Increased production and large discounts mark a dramatic escalation of Saudi oil minister Prince Abdulaziz bin Salman after his Russian counterpart Alexander Novak on Friday rejected an ultimatum in Vienna at the OPEC + meeting for participate in a collective reduction in production. After negotiations broke down, Novak said countries were free to pump at will from the end of March.
“Saudi Arabia is currently in the midst of a price war,” said Iman Nasseri, chief executive officer for the Middle East for oil consultant FGE.
Record discounts
As jet fuel, gasoline and diesel consumption are decreasing rapidly due to the economic impact of the coronavirus epidemic, the energy market is now facing a simultaneous supply and demand shock.
After Vienna’s failure, Riyadh responded within hours by lowering its so-called official selling prices, offering record discounts for some of the crude it sells worldwide, according to a copy of the prices seen by Bloomberg News. Aramco has set the prices, but official communication to customers is expected on Monday, said a person familiar with the matter.
The Saudi Ministry of Energy did not respond to a request for comment.
Saudi Arabia not only implemented Opec + production cuts last month, but “voluntarily” cut production further in an effort to drive up prices. When the Opec + agreement expires in three weeks, Riyadh can pump as much as it wants.
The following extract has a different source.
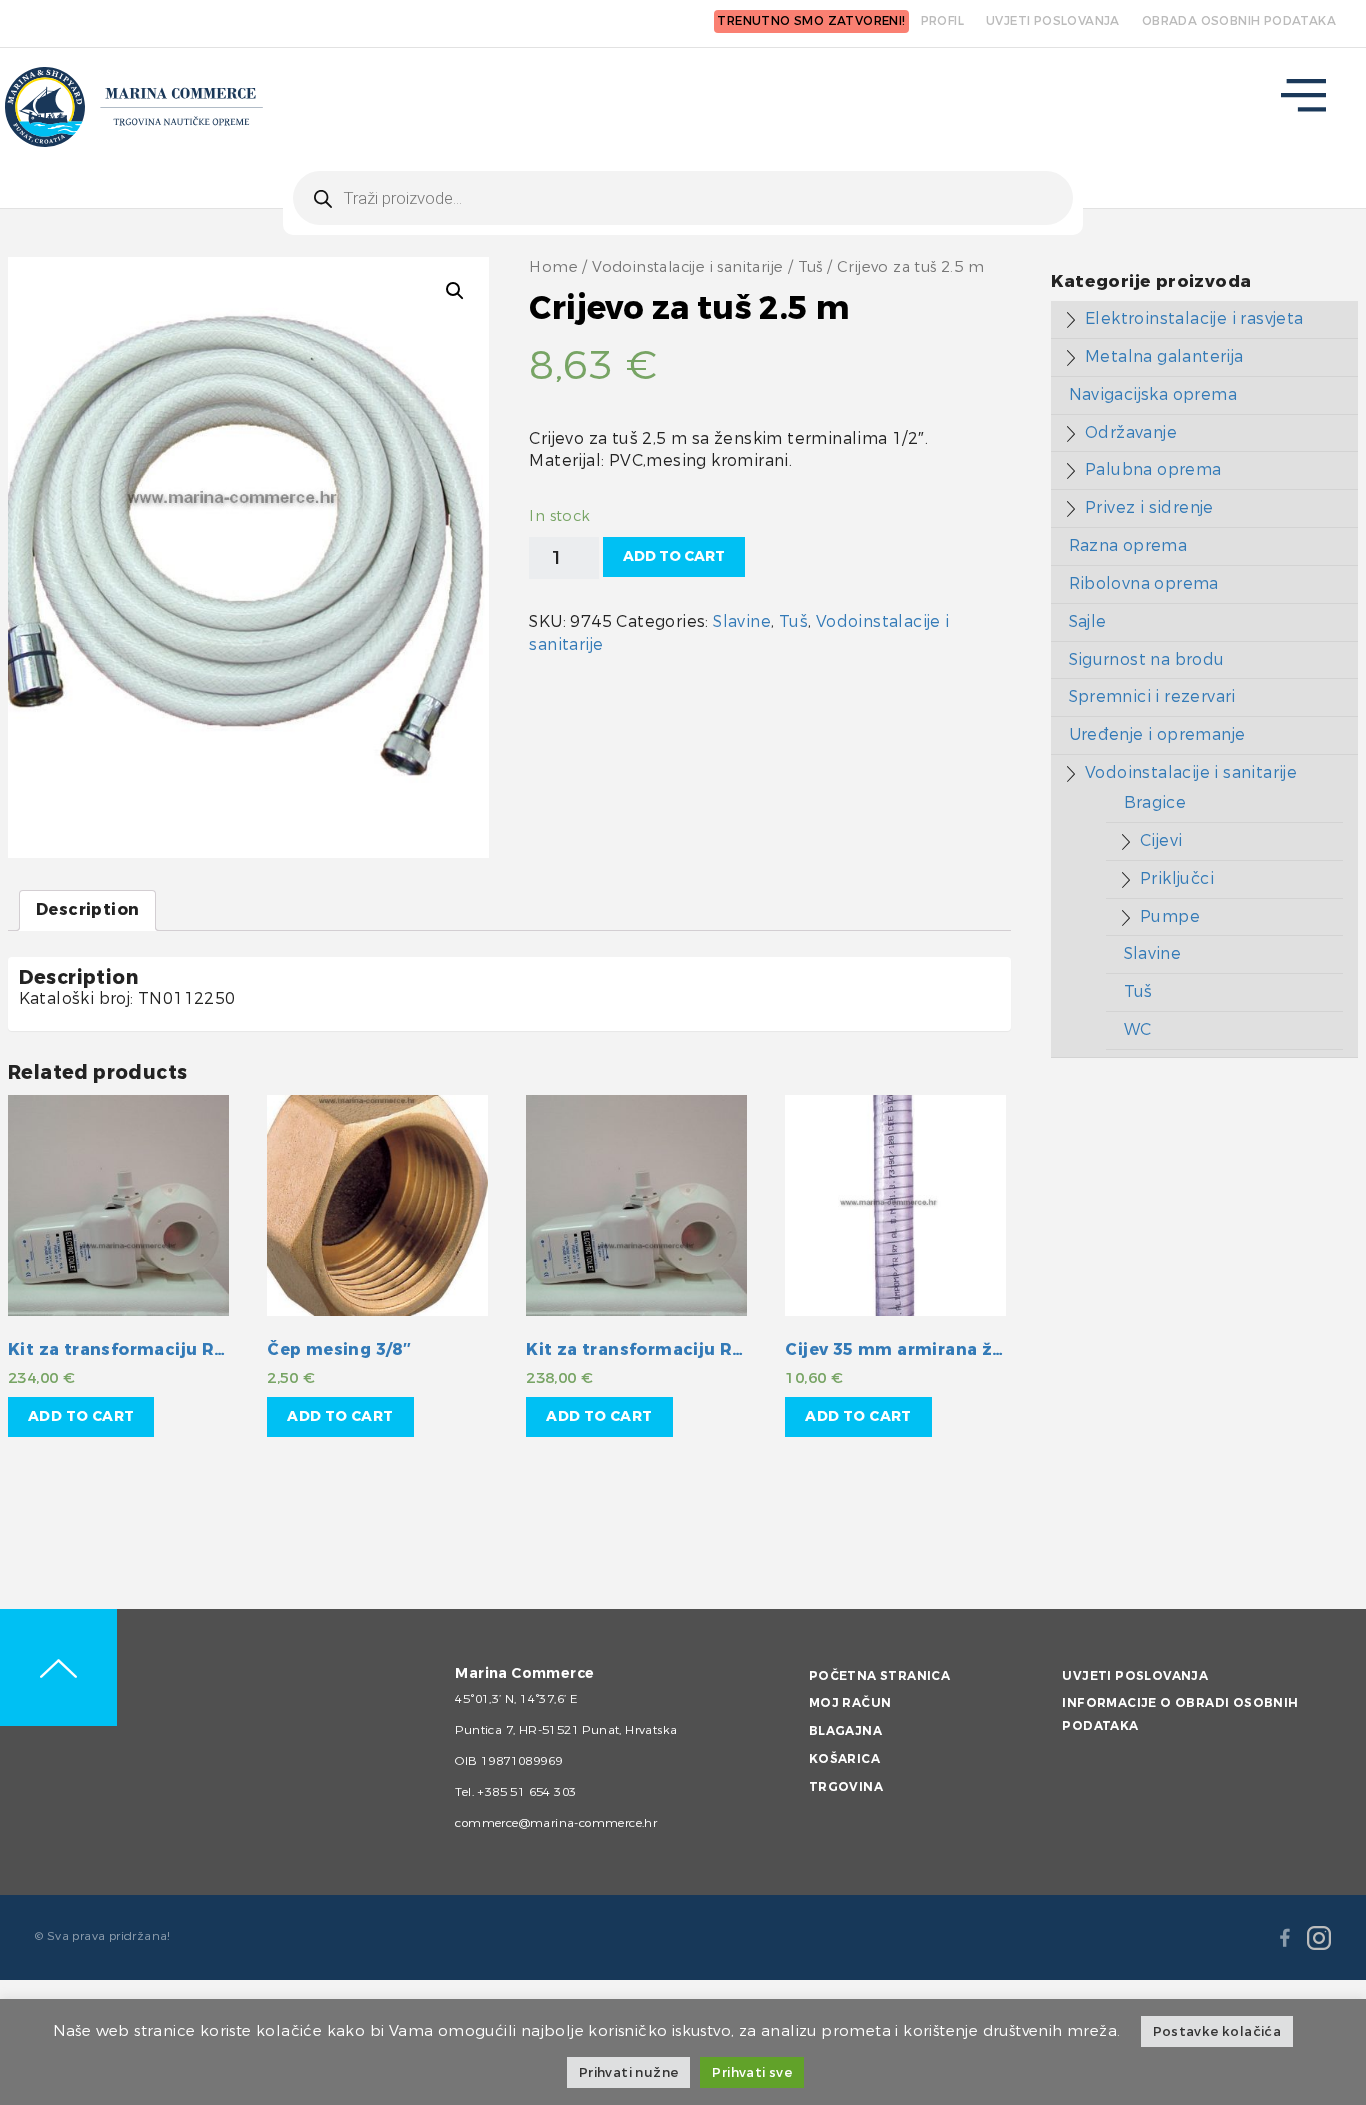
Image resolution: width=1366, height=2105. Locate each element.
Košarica (844, 1759)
Aramco tells refiners each month the price at which it will sell its crude, often adjusting the PSO by a few cents or as many dollars. But on Saturday, Aramco told customers that it is reducing official prices from $ 6 to $ 8 a barrel in all regions. This spectacular move will resonate beyond Saudi Arabia. The kingdom’s pricing decision affects around 14 million barrels a day of oil exports, while other producers in the Persian Gulf region follow its example by setting prices for their own shipments.
Become nasty
In the largest move, Aramco extended the rebate for its flagship Arab Light gross to refiners in northwest Europe by $ 8 per barrel, offering it at $ 10.25 per barrel below the benchmark Brent. On the other hand, the Urals, the flagship mixture of Russian crude, is traded at a price of around $ 2 per barrel under Brent. Traders said the Saudi move was a direct attack on the ability of Russian companies to sell crude in Europe.
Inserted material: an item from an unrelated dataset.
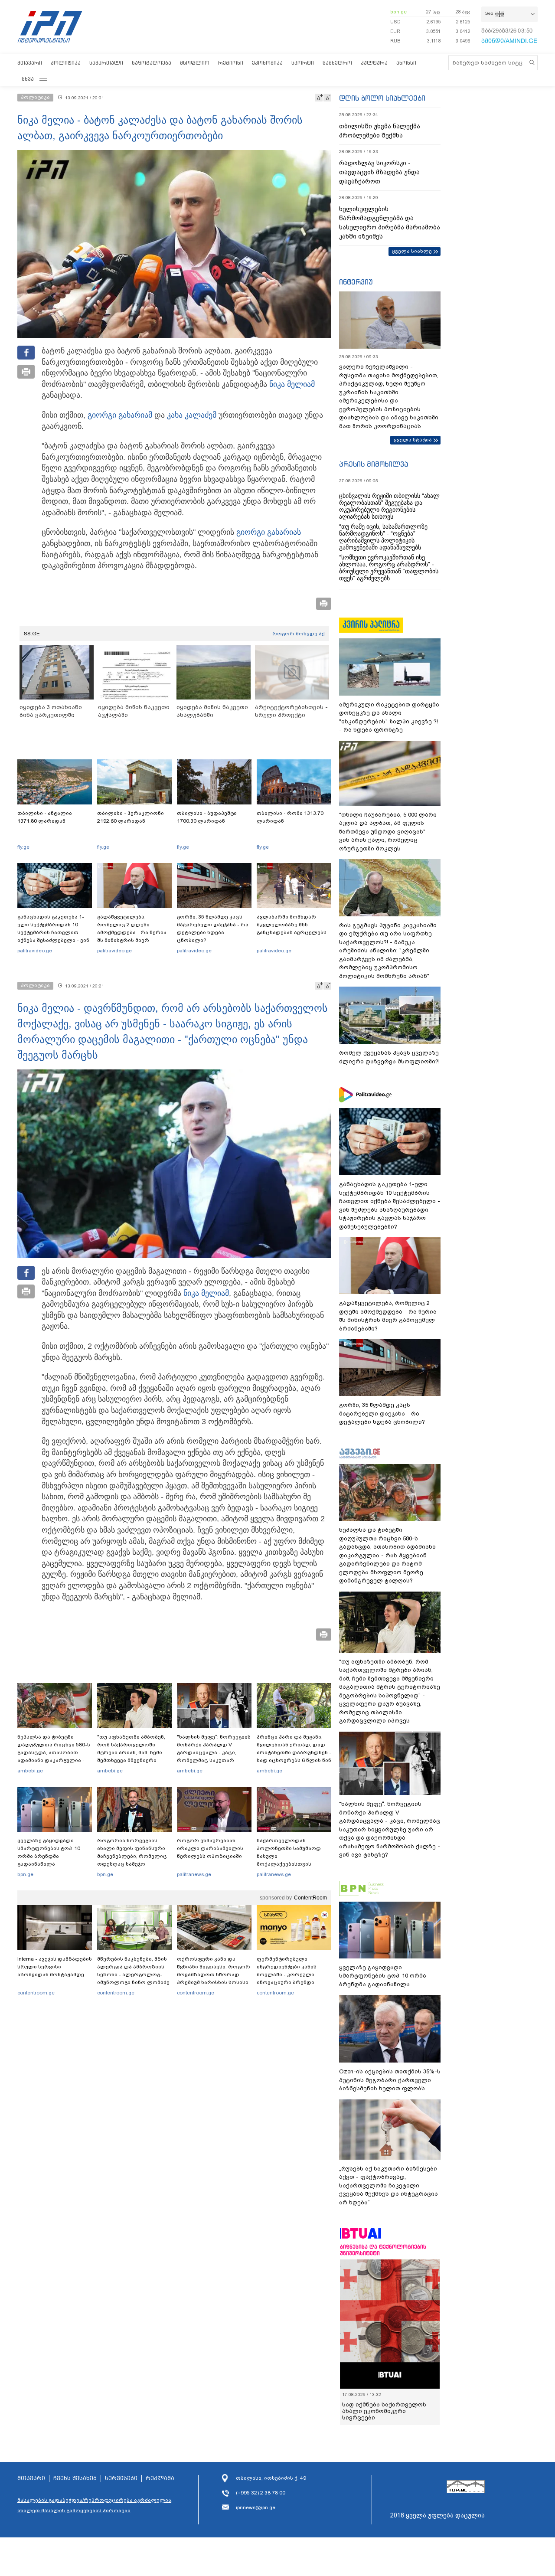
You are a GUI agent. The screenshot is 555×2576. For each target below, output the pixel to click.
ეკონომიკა (267, 62)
“It will get nasty,” said Doug King, a hedge fund investor who co-founded the Merchant Commodity Fund. “The Opec + will pump more and the world is facing a demand shock. $ 30 of oil is possible. ”
Oil traders turn to historical charts to find out how low prices could go. A potential target is $ 27.10 per barrel, reached in 2016 during the last price war. But some believe that the market could fall further.
“We are likely to see the lowest oil prices in the last 20 years in the next quarter,” said Roger Diwan, petroleum analyst at consultant IHS Markit Ltd. and Opec veteran, implying that the price could fall below $ 20 per year. barrel.
Crude oil Brent, the global benchmark, fell to $ 9.55 a barrel in December 1998, in one of the few price wars that Saudi Arabia has launched in the past 40 years.